Carlos San José, portavoz del Colegio Oficial de Pilotos de la Aviación Comercial (Copac), cree que la crisis de la compañía irlandesa evidencia que su sistema de contratación para ahorrar costes «no funciona» y que la compañía está «bordeando las líneas legales» y poniendo de manifiesto que la capacidad de «inspección» de la Unión Europea no ha sido capaz de contrarrestar las consecuencias nocivas de este esquema de trabajo, que incluso pueden afectar a «la seguridad de los pasajeros» puesto que se está sometiendo a los pilotos «a demasiada presión».

«No creemos que se trate de una crisis de todo el sector del bajo coste, sino que es un fallo en un modelo específico», explican desde las aerolíneas, que niegan que la irrupción del «low cost» de largo radio colisione con el negocio de bajo coste. «Son mercados distintos.
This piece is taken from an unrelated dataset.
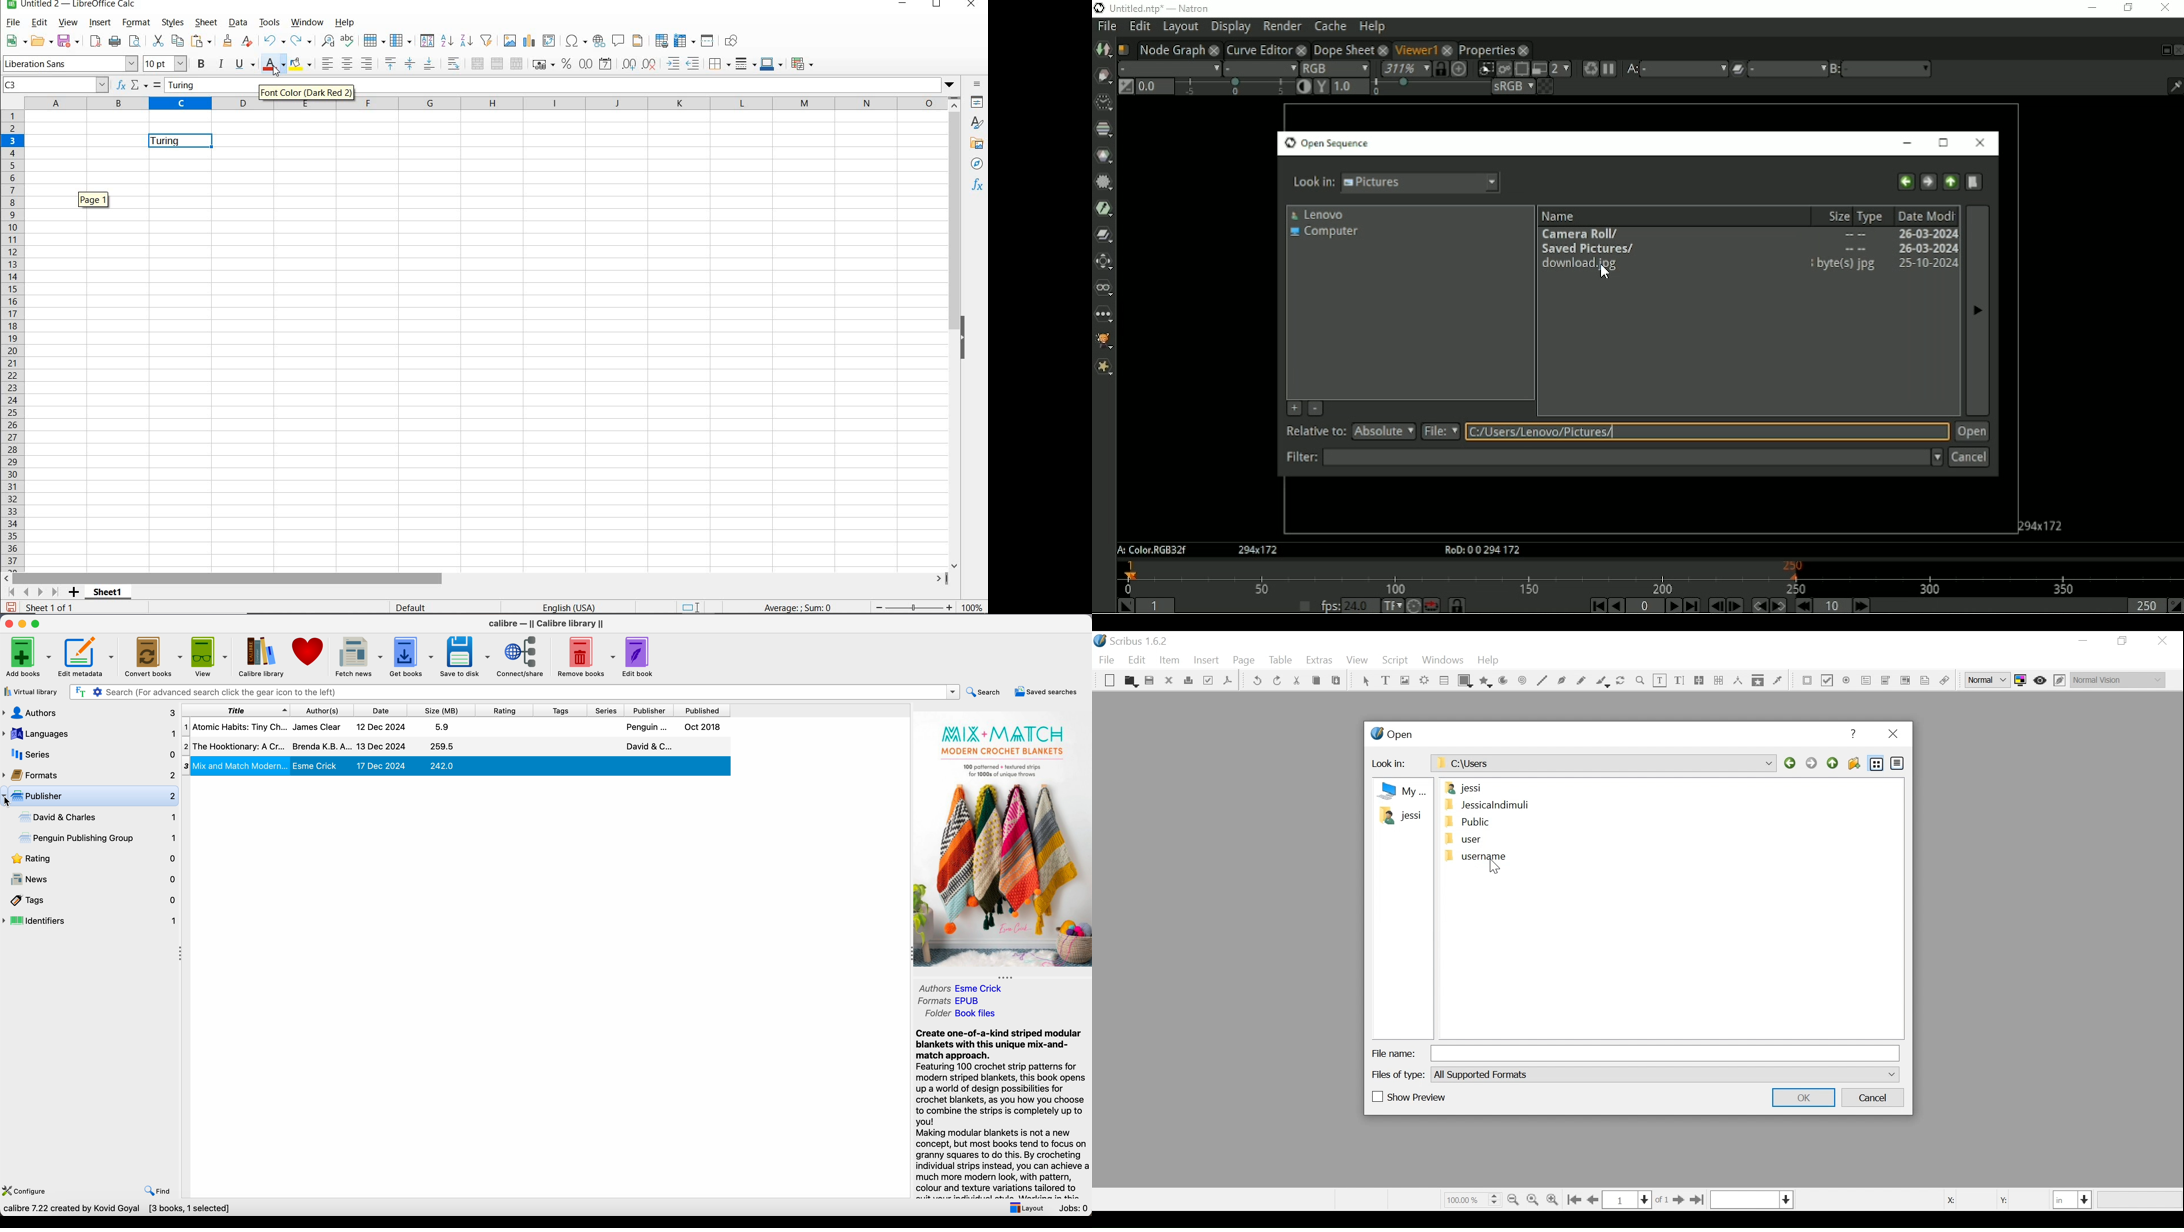 Image resolution: width=2184 pixels, height=1232 pixels. I want to click on tags, so click(562, 711).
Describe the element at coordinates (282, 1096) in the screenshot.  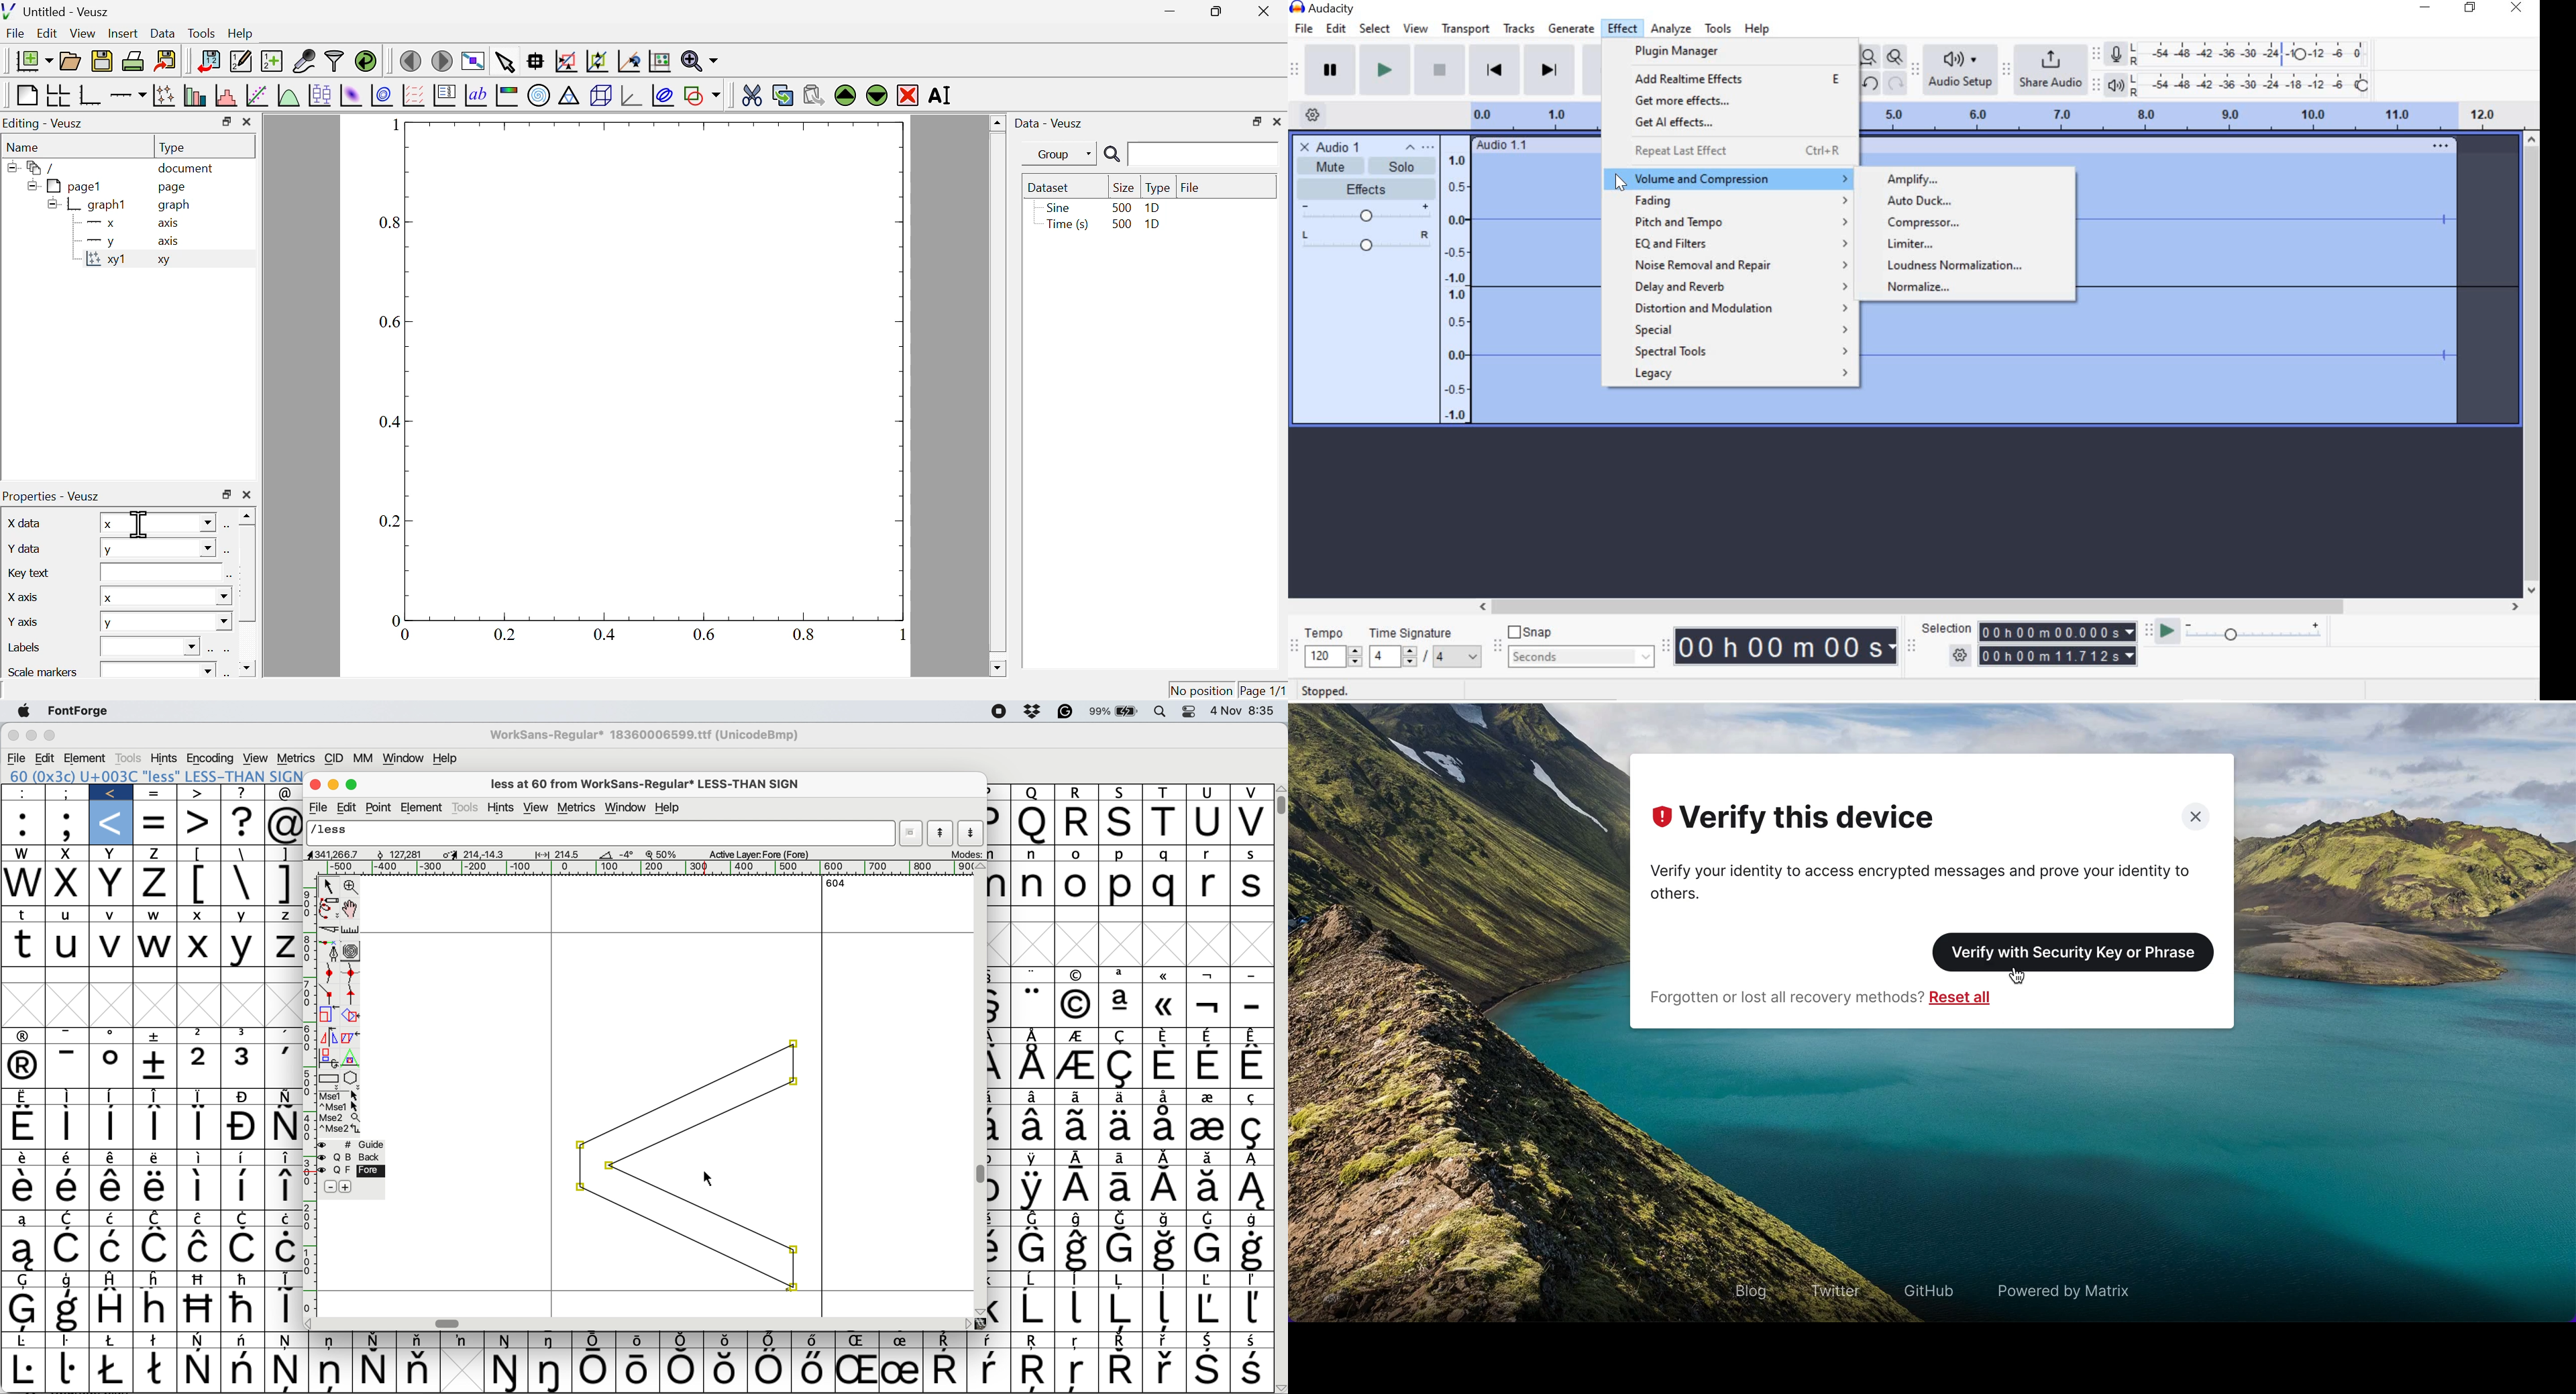
I see `Symbol` at that location.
Diversas firmas de bajo coste han tomado la decisión de alimentar el corto y medio radio de las compañías de largo. Ha sido un cambio en las reglas de juego que, en algunos puntos, tiene bastante sentido», remachan.

Ya hace tres años, la propia Ryanair tuvo que rebajar sus «exigencias» a los pasajeros (como los costes asociados al billete, eliminar incómodos servicios a bordo...) y mostrar su cara más amable para evitar la caída de la clientela. En 2012 tuvo que variar su política de combustible (apuraba la carga, aunque cumplía con el mínimo legal) tras tres «mayday» (señal de socorro) en Valencia. Esta nueva crisis le obligará a, como entonces, reinventarse.